Musdesus ini dihadiri oleh unsur Badan Permusyawaratan Desa (BPD), tokoh agama, tokoh masyarakat, Ketua LPM, serta perwakilan aparat keamanan dari Polsek Kuripan, Danramil, Satpol PP, dan Camat Kuripan. Forum ini menghasilkan keputusan bersama untuk menertibkan dan menutup sedikitnya 12 titik kos-kosan dan kafe yang tidak sesuai dengan peruntukannya.
Ketua Lembaga Pemberdayaan Masyarakat (LPM) Desa Jagaraga, Rohadi Wijaya, SH., C.MH, menyampaikan pandangannya bahwa secara objektif, Desa Jagaraga bukanlah zona pariwisata ataupun kawasan wisata. “Keberadaan tempat-tempat tersebut telah menimbulkan keresahan karena aktivitasnya berdampak negatif terhadap masyarakat dan lingkungan sekitar. Apalagi beberapa kejadian tidak mengenakkan justru dilakukan oleh pihak-pihak dari luar desa,” ujarnya.
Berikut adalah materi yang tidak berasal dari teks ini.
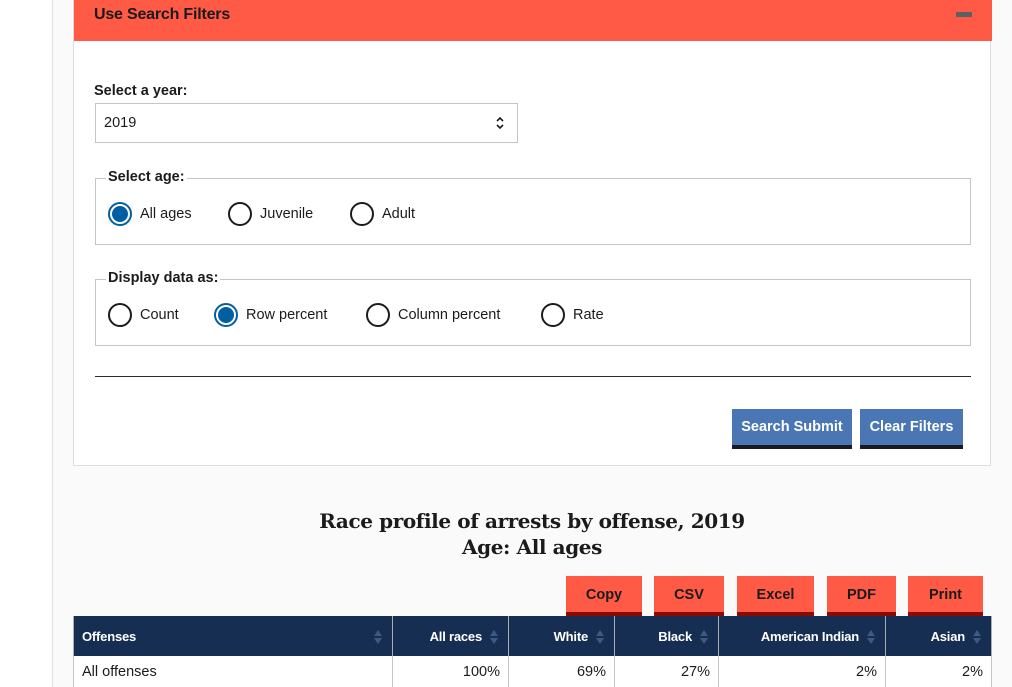 This screenshot has height=687, width=1012. Describe the element at coordinates (287, 315) in the screenshot. I see `radio-label: Row percent` at that location. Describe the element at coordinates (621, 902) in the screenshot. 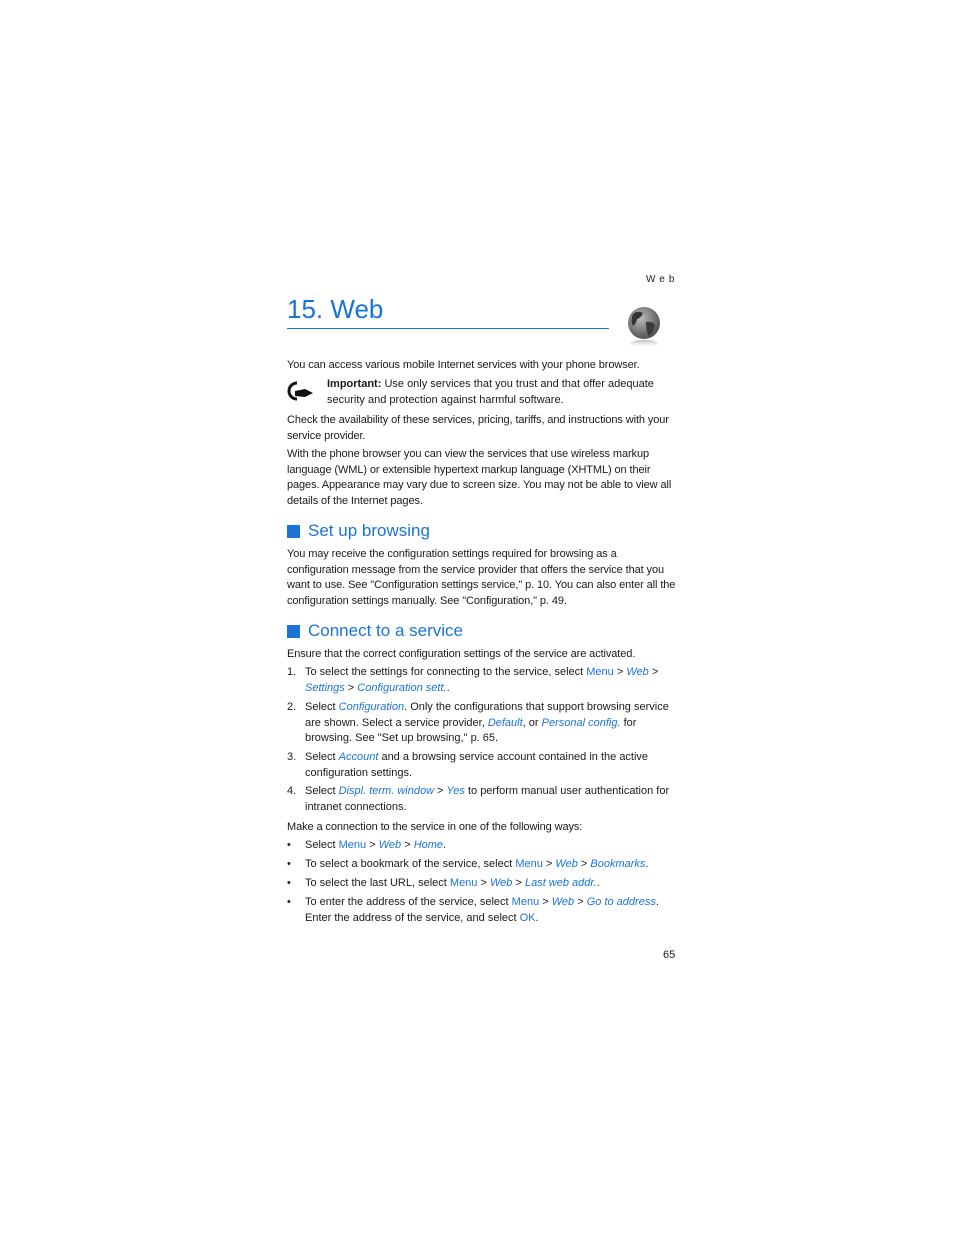

I see `go-to-address-option: Go to address` at that location.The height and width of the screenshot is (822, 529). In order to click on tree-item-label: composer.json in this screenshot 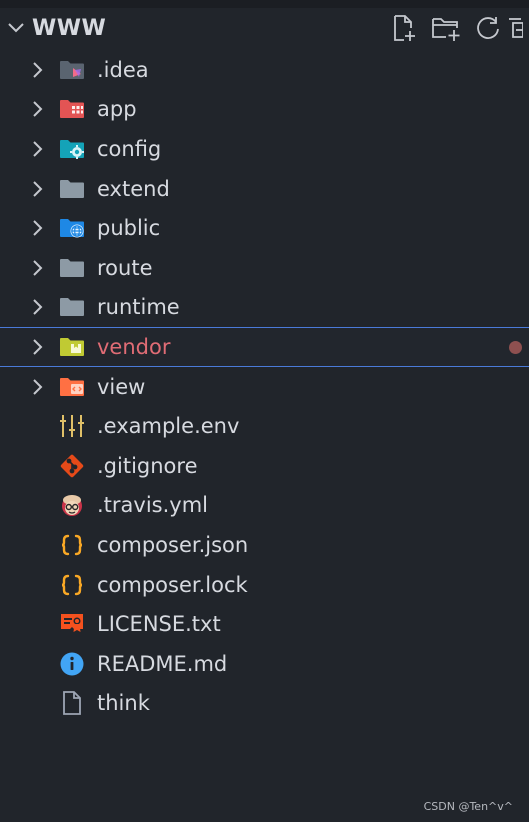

Ia menambahkan, aktivitas-aktivitas tersebut bertentangan dengan beberapa ketentuan yang termuat dalam empat Peraturan Daerah Kabupaten Lombok Barat, serta tidak mencerminkan karakter sosial-budaya masyarakat Jagaraga yang religius dan menjunjung tinggi ketertiban umum.
Kesepakatan Musdesus hari ini menjadi bukti nyata bahwa masyarakat Jagaraga menolak segala bentuk praktik usaha yang tidak sesuai aturan, sekaligus menegaskan bahwa desa ini tidak termasuk dalam zona pengembangan wisata sebagaimana tertuang dalam rencana tata ruang wilayah Kabupaten Lombok Barat.
Pemerintah desa dan masyarakat berharap langkah tegas ini mendapat dukungan penuh dari pemerintah daerah agar penertiban berjalan maksimal dan berkelanjutan demi menjaga kondusivitas Desa Jagaraga.